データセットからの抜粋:
- - - - -
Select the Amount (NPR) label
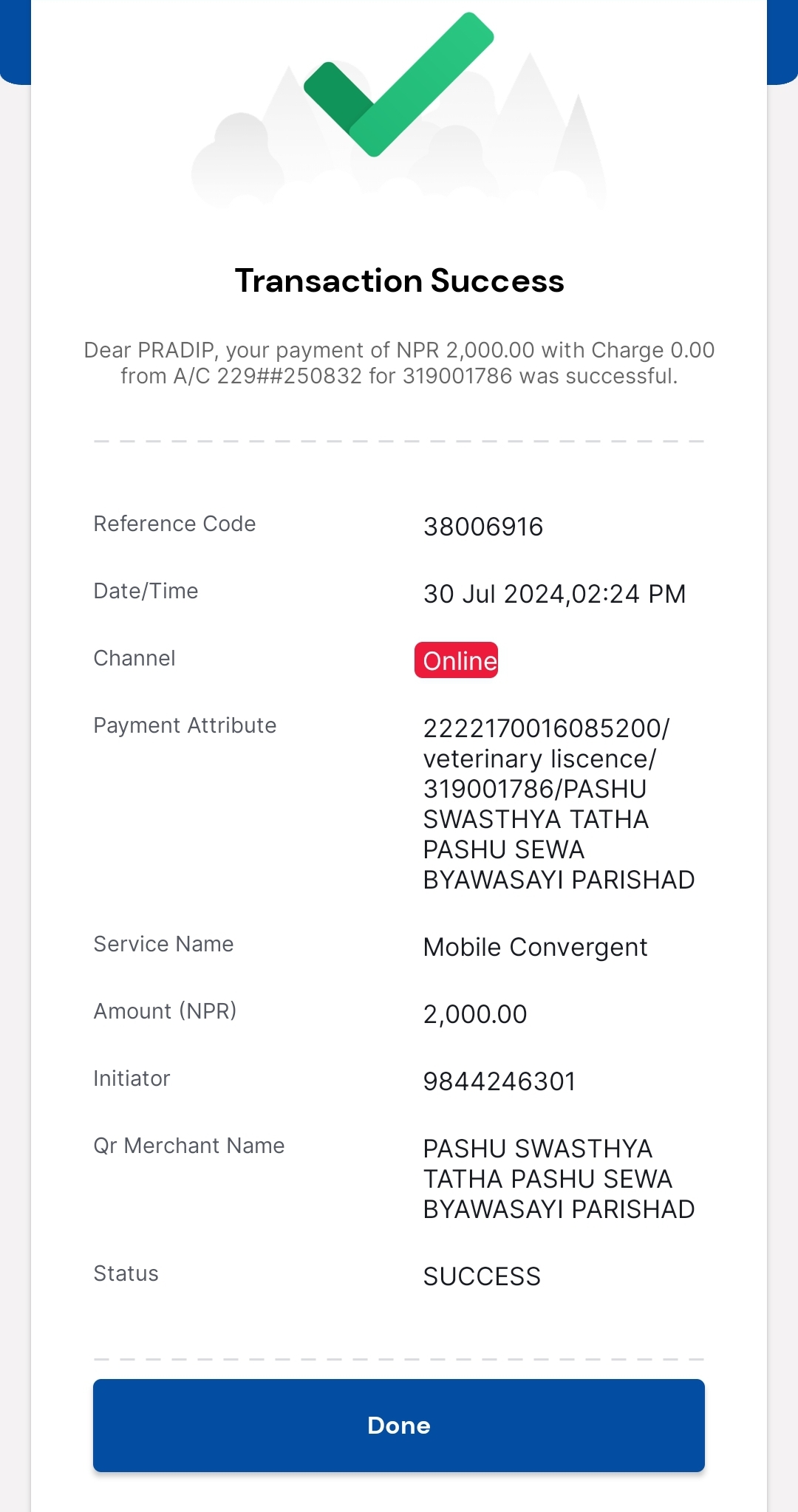 click(x=165, y=1011)
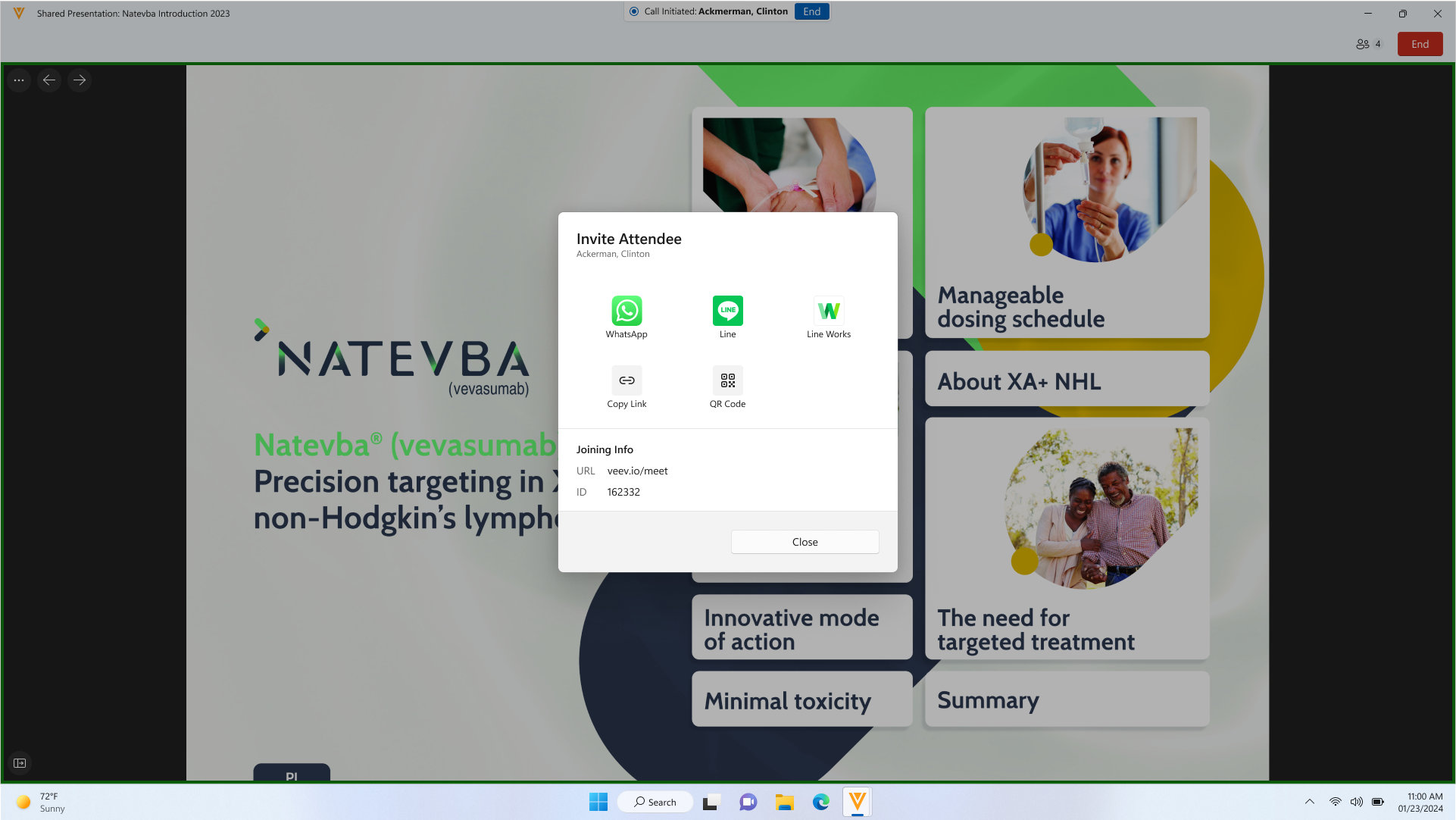Open Windows Start menu

click(x=598, y=802)
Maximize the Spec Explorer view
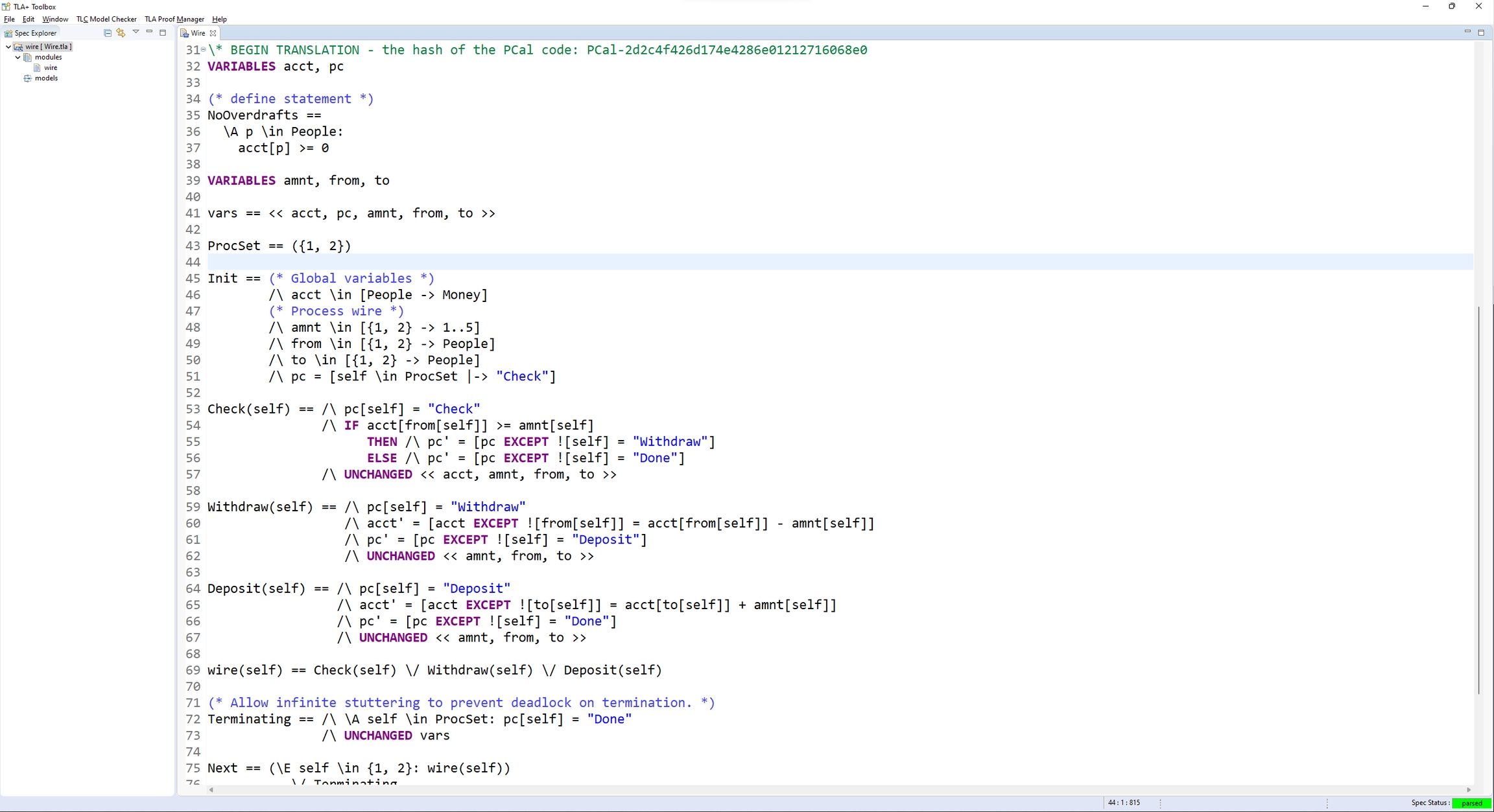The image size is (1494, 812). [x=163, y=33]
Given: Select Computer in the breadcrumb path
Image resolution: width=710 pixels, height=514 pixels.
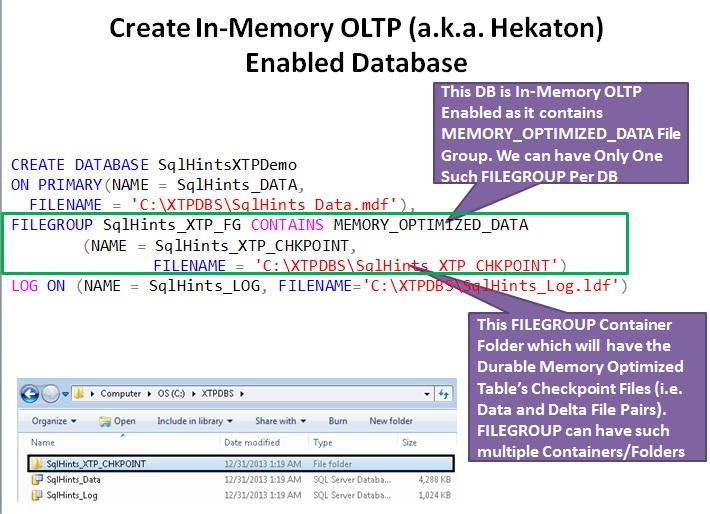Looking at the screenshot, I should 119,394.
- - - - -
作業内容 = すべてのエントリで「Select」を「Choose」に差し替え、ほかは変えずに書き直してください。画像は答えに含めないでください。

解答 =
Choose the Amount (NPR) label
 click(x=165, y=1011)
Open Windows Start menu

click(x=598, y=802)
Maximize the Spec Explorer view
The image size is (1494, 812). [x=163, y=33]
Given: Choose Computer in the breadcrumb path
Image resolution: width=710 pixels, height=514 pixels.
Looking at the screenshot, I should 119,394.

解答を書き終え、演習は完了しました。